I have less than a quarter of the book left to go and I just can't bring myself to pick it up for now. I'd even been skimming the last few chapters before I finally put it aside for now.
- Will arrives on Indonesian island (called Pala) that is usually closed to foreigners
- He meets the very friendly and intelligent locals
- He begins to learn about their culture, morals, education, social life, etc., etc., etc., etc.
- He learns more about their unique belief system
- and more about it
- and more
To me, it seems like an attack on traditional society and [organized] religion thinly veiled as a book. Are you familiar with the term "info dump" in books? If not, it's where the author uses the characters to give you all sorts of background that is necessary to your understanding of the book, and usually does it through conversations between characters. That is all this book seems to me [to be] - one huge info dump about how to create the perfect society and how wrong everyone else is.
I'd really like to know what people who like this book see in it. And I'd really like to get to the end so I can find out if anything actually happens in it.
The very last page of my copy of ISLAND gives a bit of info about the author. One line states “his later work reflects an interest in mysticism and the effect of the consciousness-expanding drugs.” That single sentence goes a long way to explain ISLAND.
Boy did I ever hate this book.
*** Miscellany ***
There are two random things that I want to mention here.
- First, the word "manichean" ... A while back, a guy in my office mentioned that his Spanish instructor used the word manichean in class and no one knew what it meant. The teacher was surprised because she said it is based on an English word. No one in our office had ever heard of it either. Here's the definition from dictionary.com:
an adherent of the dualistic religious system of Manes, a combination of Gnostic Christianity, Buddhism, Zoroastrianism, and various other elements, with a basic doctrine of a conflict between light and dark, matter being regarded as dark and evil.More simply put, it is the idea of a clear dualism between two opposites. Anyway, the point is the this word is used several times in ISLAND. The Palanese belief system is very critical of what is calls the "Manichees" of organized religion. Funny where you learn these tidbits of info, huh?
- Second, the person of "Savanarola" ... As I read ISLAND, one character was repeatedly referred to as being like Savanarola. I had no idea who this guy was.
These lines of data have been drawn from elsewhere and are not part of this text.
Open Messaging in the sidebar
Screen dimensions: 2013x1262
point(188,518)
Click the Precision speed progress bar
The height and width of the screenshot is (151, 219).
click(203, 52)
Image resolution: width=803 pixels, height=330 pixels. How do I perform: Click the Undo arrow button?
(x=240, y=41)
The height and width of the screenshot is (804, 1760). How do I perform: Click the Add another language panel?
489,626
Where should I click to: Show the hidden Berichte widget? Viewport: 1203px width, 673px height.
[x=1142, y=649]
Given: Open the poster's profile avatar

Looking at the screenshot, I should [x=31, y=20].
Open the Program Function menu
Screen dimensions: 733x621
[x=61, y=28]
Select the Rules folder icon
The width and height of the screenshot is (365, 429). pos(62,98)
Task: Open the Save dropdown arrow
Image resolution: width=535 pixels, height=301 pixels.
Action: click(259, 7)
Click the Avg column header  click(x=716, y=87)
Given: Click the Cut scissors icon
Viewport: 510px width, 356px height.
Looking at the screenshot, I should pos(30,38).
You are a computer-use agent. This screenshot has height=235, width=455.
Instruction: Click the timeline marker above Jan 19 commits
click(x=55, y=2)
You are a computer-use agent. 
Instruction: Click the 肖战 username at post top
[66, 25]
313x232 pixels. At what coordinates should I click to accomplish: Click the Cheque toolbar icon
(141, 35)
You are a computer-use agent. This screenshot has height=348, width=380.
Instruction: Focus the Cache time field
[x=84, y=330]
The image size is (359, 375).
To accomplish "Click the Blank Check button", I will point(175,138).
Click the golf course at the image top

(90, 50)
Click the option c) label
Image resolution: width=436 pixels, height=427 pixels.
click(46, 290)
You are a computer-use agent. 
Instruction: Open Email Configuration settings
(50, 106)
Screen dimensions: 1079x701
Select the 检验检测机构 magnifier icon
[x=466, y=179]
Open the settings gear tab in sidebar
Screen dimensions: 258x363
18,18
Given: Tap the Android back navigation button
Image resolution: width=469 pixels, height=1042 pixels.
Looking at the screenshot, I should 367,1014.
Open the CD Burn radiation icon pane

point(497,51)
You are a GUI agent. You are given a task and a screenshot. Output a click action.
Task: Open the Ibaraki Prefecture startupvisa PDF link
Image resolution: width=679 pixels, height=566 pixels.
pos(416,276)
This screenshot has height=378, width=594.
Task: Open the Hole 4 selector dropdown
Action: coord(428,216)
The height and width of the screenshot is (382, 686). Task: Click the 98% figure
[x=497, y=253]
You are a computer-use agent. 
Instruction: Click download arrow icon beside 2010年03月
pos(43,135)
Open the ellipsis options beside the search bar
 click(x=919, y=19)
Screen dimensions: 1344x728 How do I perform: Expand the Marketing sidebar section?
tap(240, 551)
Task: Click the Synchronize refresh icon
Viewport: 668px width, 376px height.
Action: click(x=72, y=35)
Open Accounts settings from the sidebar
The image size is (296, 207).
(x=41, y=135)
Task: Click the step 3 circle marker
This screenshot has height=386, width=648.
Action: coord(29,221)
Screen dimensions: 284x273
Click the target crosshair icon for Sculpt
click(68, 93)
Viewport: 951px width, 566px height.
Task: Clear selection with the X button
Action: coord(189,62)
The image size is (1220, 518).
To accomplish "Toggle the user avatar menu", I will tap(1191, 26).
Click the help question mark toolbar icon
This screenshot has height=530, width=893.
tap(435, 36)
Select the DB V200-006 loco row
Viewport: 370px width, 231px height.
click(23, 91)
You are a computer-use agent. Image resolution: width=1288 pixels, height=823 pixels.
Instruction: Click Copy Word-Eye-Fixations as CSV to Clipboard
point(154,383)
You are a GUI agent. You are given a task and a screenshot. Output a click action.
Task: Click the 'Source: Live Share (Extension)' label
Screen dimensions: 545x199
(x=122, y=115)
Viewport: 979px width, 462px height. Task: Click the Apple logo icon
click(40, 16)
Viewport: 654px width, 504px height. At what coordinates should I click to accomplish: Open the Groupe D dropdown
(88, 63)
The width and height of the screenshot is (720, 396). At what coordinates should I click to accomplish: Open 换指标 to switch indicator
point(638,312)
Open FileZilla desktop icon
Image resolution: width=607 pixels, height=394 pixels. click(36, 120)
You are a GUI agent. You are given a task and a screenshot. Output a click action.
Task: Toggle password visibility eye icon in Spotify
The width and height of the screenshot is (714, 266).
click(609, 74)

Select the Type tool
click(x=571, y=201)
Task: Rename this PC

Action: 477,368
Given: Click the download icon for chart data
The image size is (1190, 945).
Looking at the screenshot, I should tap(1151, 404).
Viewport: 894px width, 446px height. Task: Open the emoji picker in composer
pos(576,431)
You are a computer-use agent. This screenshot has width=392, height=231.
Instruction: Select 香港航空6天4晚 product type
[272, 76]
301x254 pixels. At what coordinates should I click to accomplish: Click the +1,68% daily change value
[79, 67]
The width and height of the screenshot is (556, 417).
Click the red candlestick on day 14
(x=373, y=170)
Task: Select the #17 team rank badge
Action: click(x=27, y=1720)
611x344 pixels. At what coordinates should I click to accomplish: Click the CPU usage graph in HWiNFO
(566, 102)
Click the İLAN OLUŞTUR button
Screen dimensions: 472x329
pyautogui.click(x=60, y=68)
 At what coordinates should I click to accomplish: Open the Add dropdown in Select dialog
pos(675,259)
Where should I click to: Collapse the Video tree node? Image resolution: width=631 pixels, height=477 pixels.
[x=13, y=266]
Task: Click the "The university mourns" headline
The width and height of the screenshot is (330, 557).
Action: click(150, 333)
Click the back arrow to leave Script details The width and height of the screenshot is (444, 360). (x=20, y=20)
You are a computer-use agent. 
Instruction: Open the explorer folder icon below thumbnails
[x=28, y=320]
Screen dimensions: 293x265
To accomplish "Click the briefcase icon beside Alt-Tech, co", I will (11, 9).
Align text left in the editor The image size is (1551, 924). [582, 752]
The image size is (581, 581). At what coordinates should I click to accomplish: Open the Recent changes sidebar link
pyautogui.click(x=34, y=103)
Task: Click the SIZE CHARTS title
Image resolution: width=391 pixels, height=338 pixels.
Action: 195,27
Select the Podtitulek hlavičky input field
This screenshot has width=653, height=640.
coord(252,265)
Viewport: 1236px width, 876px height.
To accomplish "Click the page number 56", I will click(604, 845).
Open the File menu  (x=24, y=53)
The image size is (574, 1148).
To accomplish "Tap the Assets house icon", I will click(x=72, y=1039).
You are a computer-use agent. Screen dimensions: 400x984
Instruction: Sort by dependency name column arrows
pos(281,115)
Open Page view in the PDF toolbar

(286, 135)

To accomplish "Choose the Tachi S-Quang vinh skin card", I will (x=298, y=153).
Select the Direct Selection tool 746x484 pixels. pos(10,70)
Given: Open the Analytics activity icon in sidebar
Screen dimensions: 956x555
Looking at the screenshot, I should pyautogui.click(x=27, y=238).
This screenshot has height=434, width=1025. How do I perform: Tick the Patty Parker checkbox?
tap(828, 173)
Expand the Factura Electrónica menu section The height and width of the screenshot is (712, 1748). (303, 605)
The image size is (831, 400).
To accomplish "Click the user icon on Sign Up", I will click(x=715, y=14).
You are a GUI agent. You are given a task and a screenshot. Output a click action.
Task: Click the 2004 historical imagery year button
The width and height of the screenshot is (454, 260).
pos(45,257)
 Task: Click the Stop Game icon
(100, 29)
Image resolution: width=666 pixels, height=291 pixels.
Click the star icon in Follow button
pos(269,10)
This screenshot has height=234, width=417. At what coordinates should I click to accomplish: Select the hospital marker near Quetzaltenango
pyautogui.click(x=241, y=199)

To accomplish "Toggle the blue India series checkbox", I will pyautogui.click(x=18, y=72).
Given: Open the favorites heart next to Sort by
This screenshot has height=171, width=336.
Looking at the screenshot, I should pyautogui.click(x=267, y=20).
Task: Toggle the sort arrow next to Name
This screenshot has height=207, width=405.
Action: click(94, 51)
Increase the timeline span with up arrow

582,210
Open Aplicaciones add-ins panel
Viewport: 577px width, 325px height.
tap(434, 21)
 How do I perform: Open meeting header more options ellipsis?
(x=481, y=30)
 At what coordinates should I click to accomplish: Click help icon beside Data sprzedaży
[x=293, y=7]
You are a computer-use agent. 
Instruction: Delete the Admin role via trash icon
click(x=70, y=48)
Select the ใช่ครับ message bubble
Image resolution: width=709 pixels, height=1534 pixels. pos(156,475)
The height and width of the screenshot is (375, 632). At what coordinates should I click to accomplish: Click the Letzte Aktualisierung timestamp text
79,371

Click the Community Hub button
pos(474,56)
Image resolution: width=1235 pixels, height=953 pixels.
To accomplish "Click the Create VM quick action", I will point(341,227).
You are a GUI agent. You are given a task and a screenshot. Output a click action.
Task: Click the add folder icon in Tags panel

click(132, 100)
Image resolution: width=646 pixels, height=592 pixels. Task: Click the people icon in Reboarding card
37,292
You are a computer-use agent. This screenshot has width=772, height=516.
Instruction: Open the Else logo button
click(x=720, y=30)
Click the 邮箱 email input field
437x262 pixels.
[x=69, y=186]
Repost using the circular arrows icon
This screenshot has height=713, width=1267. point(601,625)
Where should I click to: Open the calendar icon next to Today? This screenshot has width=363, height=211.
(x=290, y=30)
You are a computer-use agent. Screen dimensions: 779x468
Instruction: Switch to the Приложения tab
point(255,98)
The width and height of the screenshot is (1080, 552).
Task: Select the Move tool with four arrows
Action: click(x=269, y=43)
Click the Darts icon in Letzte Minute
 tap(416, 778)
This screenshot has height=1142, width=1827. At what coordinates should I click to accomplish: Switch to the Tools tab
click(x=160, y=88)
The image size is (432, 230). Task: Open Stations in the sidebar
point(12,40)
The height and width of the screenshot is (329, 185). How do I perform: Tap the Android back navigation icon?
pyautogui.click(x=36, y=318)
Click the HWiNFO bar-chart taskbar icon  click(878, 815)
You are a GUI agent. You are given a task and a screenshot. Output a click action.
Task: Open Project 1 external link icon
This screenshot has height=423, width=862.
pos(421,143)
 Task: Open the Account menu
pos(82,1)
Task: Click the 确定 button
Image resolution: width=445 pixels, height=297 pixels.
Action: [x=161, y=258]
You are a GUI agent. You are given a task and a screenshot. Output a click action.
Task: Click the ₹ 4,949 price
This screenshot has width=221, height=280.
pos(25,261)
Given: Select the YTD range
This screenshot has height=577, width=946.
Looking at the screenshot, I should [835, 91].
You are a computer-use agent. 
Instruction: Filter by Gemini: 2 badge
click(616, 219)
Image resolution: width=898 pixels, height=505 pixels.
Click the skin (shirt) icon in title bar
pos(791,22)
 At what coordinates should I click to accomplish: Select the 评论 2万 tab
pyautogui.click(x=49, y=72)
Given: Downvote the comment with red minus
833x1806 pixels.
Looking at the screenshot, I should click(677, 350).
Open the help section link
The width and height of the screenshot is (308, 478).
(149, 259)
Then I was reading the press release for the new novel SIGNORI DI VINCI and Savanarola is mentioned there as well. I figured that was my clue that I should look him up. Come to find out, he was a Dominican friar in the late 1400s who wanted to rid the Church of some of its vices. He was responsible for many "bonfires of the vanities" and was eventually excommunicated. I'm not exactly sure how all this ties into the guy in ISLAND though, unless they are referring to his particular fanaticism ....
*** Connections to LOST ***
The whole purpose of reading ISLAND was to discover something important about the show LOST. I mean, it *is* one of the books that inspired the show after all, and hence on the LOST Book Reading Challenge list. Here are the connections I found:
- The island of Pala is closed to foreigners – and so is LOST island.
- The people of Pala have a unique belief system that is threatened by the rest of the world. Yeah, this reminds me of The Others on LOST island ... do you agree?
- And I found out through Lostpedia that the ferry The Others use (docked at the pier where Michael and Walt are set free) is called the Pala Ferry. I assume this alludes to the first two items in my list as I don’t see any other connections here.